**What you have to do**
Once you find the line containing "よくある質問 (1388, 11)" in the data below, copy it and each following line exactly, up to and including the line containing "利用規約 (2056, 1618)", and nothing else.

Content starts

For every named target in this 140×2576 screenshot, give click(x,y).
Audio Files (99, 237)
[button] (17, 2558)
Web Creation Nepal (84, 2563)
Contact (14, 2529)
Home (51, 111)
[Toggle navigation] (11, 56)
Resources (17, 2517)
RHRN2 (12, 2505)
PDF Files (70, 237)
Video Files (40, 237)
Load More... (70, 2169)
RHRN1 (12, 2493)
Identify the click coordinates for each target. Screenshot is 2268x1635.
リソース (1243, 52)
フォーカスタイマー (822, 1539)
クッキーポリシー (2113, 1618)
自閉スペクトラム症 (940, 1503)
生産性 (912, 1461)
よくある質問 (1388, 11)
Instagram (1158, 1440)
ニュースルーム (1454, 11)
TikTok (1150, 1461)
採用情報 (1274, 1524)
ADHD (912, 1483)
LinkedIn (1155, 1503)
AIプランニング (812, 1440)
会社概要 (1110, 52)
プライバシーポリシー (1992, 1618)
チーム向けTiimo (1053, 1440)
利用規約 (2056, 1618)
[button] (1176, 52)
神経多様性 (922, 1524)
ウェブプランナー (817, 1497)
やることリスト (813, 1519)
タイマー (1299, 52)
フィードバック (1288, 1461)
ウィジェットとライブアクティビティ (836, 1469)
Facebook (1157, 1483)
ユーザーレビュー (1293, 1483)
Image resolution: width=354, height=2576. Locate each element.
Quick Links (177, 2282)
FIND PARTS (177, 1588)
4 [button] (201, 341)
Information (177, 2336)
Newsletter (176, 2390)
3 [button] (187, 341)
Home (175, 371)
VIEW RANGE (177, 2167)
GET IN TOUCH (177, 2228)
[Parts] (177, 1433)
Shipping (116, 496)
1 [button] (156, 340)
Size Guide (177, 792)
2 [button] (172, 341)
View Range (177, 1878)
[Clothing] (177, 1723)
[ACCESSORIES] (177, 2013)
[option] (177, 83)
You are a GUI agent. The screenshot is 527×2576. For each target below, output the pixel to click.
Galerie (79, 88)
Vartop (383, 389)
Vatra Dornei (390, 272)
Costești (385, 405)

Content ends

**Completed exercise**
よくある質問 (1388, 11)
Instagram (1158, 1440)
ニュースルーム (1454, 11)
TikTok (1150, 1461)
採用情報 (1274, 1524)
ADHD (912, 1483)
LinkedIn (1155, 1503)
AIプランニング (812, 1440)
会社概要 (1110, 52)
プライバシーポリシー (1992, 1618)
チーム向けTiimo (1053, 1440)
利用規約 (2056, 1618)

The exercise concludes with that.